Right now, I can say I feel numb. In the midst of all I've been going through, I've managed to break up with Jeff, yet again. No matter how hard I try, I'm never going to be good enough for someone that I love so much. It just seems like he is out to hurt me whenever we get back together. He has been nothing but selfish. He has been abusive and I've been blinded by the positive affection he gave me when we were alone. Whenever it came to his friends, he would be kind of abusive. I gave him everything... and that was so wrong of me.

My friends have been my support. They have been the best friends a girl could ask for. I've never seen Kiera cry, but she cried as she tried to tell me how wrong Jeff was for me. She was bawling telling me how much I was hurting. How much I suffered with him. She was truly hurt watching me stay with him. I didn't understand how much of a mistake he and I were until I saw her tears. She knew all along that I deserved better, but she was going to let me be happy. I was happy with him. He wasn't always perfect for me, but there were times where I just felt loved and that he was the best boyfriend.

Sam was silent with rage. She's trying to be the emotional support for my pregnancy situation that Jeff never was. She wants to be there for me with whatever decision I make. She doesn't understand the concept of love because she has never fallen in love. She does know the pain of a breakup, but she doesn't understand when you tell someone you love them and you break up. She doesn't understand my situation completely, but she's putting her opinions aside about it. She knows how I feel and she wants to see me smile again. She's doing anything to see me smile again.

Amanda is trying to hard not to murder anyone. Jeff was on her shit list from the beginning. She could trust him as far as she could throw him. She didn't say I told you so though when I told her we broke up because he was being a selfish asshole. She was supportive. When I read the conversation out loud, I got applause for how I handled it. They were surprised I could see what was wrong with our relationship. I could see how wrong he was and I stood up for myself. Jeff probably wasn't expecting me to tell him off, but I needed to. I'm suffering more than he is. I was done. 

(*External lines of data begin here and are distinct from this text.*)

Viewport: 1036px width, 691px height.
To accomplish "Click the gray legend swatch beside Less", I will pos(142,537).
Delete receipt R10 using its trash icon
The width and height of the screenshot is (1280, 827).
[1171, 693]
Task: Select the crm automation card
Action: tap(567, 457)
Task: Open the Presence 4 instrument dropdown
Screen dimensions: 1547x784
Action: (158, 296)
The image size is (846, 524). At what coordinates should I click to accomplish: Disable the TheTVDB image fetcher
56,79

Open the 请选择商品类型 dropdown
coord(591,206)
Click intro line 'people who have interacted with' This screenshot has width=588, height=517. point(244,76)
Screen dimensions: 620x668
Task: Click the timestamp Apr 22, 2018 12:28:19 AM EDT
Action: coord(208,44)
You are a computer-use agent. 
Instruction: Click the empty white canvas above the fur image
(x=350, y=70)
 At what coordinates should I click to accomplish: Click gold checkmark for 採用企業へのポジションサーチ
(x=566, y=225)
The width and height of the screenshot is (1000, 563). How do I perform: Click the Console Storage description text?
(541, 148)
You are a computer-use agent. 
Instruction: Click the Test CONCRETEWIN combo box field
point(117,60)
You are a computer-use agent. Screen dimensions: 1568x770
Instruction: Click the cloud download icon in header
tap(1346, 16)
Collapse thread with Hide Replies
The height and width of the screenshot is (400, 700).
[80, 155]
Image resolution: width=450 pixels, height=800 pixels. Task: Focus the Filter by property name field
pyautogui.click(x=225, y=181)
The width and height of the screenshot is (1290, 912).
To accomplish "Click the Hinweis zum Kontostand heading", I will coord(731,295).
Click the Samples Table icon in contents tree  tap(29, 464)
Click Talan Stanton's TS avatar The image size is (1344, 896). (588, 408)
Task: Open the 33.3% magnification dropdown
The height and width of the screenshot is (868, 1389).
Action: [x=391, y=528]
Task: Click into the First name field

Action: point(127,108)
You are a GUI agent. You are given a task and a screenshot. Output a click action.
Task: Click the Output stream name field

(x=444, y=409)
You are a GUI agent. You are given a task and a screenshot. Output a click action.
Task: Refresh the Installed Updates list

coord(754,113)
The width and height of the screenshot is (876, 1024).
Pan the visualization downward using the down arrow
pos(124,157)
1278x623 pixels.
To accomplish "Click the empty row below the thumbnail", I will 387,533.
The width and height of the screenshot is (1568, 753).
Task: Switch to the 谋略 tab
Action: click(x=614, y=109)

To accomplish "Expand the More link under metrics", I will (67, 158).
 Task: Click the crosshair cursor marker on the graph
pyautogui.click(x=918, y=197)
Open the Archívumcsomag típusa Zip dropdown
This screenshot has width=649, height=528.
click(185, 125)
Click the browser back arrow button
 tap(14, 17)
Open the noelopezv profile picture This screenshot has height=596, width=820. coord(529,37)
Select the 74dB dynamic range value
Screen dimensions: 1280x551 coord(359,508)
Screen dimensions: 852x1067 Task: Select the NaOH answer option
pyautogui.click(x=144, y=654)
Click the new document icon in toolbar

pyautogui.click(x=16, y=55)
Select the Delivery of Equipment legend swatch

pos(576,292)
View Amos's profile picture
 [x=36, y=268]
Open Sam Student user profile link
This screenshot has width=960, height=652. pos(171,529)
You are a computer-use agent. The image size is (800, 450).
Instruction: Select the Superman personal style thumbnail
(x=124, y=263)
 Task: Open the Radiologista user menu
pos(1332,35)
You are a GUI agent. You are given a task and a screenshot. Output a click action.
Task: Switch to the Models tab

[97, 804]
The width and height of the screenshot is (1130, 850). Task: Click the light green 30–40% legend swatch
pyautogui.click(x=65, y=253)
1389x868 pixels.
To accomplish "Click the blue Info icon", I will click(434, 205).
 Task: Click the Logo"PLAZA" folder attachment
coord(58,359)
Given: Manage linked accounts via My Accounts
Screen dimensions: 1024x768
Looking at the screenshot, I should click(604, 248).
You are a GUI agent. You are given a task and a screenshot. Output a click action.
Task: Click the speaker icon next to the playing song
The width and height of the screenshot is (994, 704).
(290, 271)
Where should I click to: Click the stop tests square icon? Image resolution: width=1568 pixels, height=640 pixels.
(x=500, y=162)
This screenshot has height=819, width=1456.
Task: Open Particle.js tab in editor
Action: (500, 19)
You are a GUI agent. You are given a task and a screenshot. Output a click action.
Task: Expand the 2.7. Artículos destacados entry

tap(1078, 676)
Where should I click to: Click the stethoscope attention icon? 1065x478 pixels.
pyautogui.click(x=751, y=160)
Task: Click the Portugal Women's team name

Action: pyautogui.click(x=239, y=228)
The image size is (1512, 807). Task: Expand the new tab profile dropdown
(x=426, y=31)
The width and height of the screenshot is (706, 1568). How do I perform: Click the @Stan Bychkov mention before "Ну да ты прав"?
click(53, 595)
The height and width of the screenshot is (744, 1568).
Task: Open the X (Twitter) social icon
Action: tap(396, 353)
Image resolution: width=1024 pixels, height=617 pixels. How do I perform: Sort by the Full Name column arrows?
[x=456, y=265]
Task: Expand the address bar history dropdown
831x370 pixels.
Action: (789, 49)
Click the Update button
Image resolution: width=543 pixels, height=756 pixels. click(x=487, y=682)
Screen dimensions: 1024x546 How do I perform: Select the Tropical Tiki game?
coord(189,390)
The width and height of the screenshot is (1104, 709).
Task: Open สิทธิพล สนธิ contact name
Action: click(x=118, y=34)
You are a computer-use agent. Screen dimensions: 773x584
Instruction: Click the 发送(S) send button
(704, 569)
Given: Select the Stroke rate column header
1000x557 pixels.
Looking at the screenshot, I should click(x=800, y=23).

Because of my friends, I think I want to get a tattoo for them. I know it sounds weird, but I love them. They are the best friends that I could ask for. They are my angels. My rocks. My support. My love. They are the best friends I could have ever met in college. They are the kind of people I want to be in my life forever. I hope they know that, because they really are the most important people in my life besides my family.

All because of you, I believe in angels,
Not the kind with wings, no, not the kind with halos
The kind that bring you home
when home becomes a strange place
I love them. Thank you guys for being in my life.